About this task
Return exactly the lines below, starting with the one that has "Given: Select the" and going on through the one that has "345x227 pixels.".

Supplied material
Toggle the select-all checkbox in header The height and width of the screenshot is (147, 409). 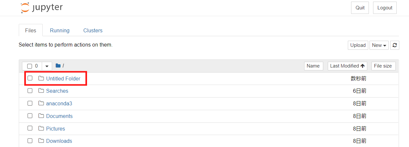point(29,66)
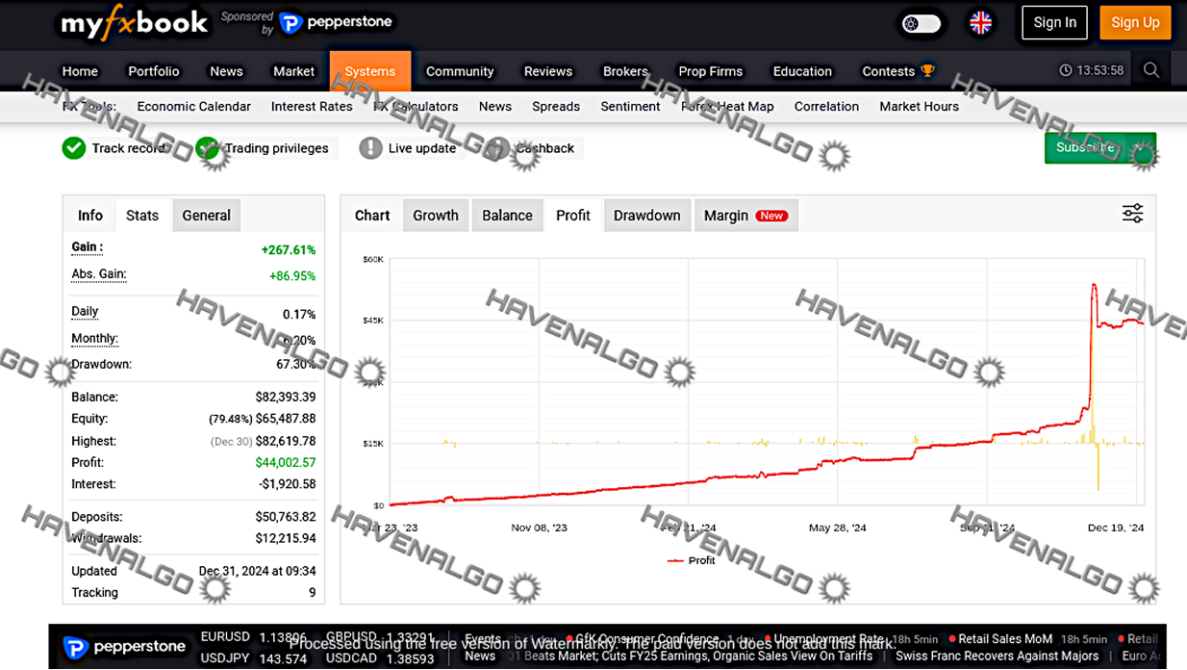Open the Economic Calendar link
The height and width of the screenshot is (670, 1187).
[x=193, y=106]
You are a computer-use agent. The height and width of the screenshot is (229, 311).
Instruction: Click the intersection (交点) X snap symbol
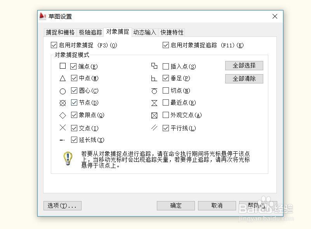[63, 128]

...

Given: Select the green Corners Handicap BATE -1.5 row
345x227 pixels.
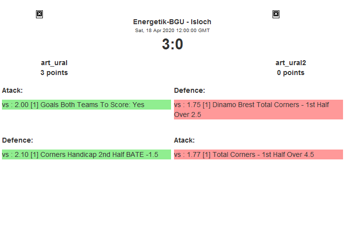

Answer box
Given: Select the green Corners Handicap BATE -1.5 row
345x227 pixels.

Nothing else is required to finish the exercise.